When I was in the third grade, my sister and I and a couple neighborhood kids designed “go carts”. These were a platform one or two kids could sit on and coast down a really cool hill near the trailer park where we lived. At first we used old lawnmower wheels, bolts for axles, and attached the bolts to the bottom of the platform (which we found) with u-nails. This did not work well and the wheels kept coming off. Not only that, the wheels didn’t all point in the same direction so steering was a problem.

Someone, perhaps a mom or dad, suggested using rods as an axles running from one side of the go cart to the other. This entailed a trip downtown to the hardware store (on our own) but worked much better and we were able to speed down the hill with abandon……except the wheels were still not aligned and there was a tendency to veer off to one side or the other. Leaning helped compensate, but…. someway to steer would be better.

The first design we came up with was to mount the front wheels on an axle and mount the axle on a 2 X 4. Then we drilled (hand drill, not electric)  through the center of the board and through the platform and mounted the 2 X 4 with the axle on a bolt so it would pivot from the center.
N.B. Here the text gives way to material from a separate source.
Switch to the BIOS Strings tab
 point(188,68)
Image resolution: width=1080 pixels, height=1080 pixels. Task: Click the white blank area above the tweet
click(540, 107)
Because we tightened the bolt too much, the axle couldn’t pivot so it didn’t work. Then we discovered washers, and placed them between the steering board and the platform and it worked! We tied a rope to each end of the axle board and …voila ….steering. It actually worked and we spent hours coasting down the hill, running off the track and repairing the inevitable breakdowns. Steering with a steering wheel became the holy grail and we tried a lot of ideas, but failed. This was an early lesson about the beauty of a simple and reliable design.This was third grade engineering. We were motivated. The hill was there. We had free run of the trailer park for materials and we had occasional, but not too much, adult input. And no TV, videos or video games to distract us. Our parents figured as long as we were running around the trailer park with other kids someone’s parents were fairly close by to keep us from real trouble.
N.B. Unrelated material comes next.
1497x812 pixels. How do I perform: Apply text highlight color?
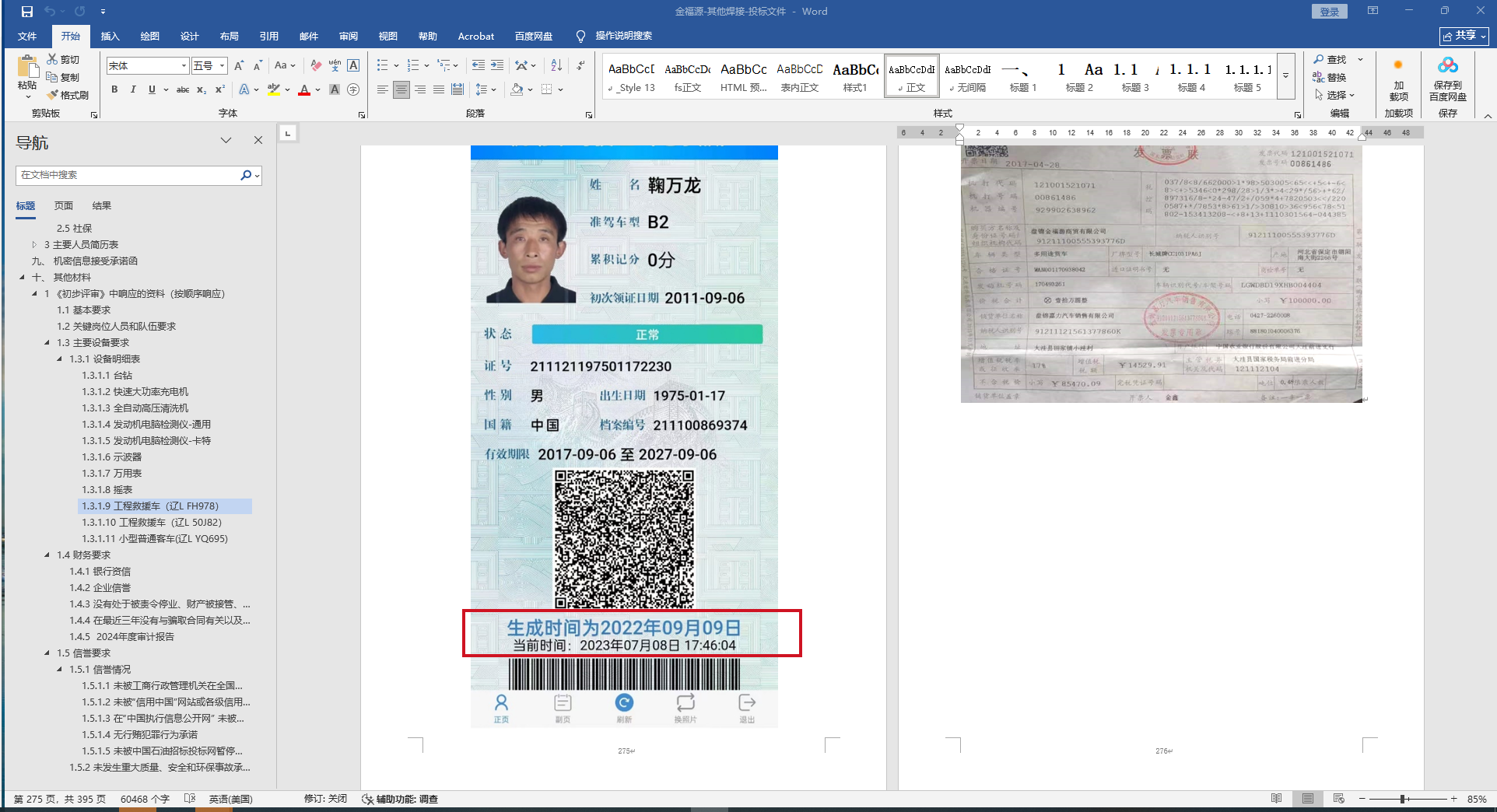click(273, 90)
I compare this with a mousetrap car project that my son did when he was in the 4th grade as part of the competitive science Olympiad. A letter came from school inviting kids, with parent help, to make mousetrap cars and then enter them in a race. Ben wanted to enter. The letter was pretty clear parents were to “help”, not build, the car. He worked hard, with not much help and came up with a workable design. Time for the race came and we went over to line up for the competition. The rest of the cars looked perfect so I could tell they had been built by adults.  Ben’s car was not going to do well. Needless to say it didn’t. He was crushed, not because he didn’t win but because all the other cars looked and ran so much better than his. I tried to console him but didn’t help much. This event made Ben leary of school science forever. Luckily, real science, the Carl Sagen, Richard Feynman, Martin Gardner science was not affected and we continued to do experiments and make science projects at home.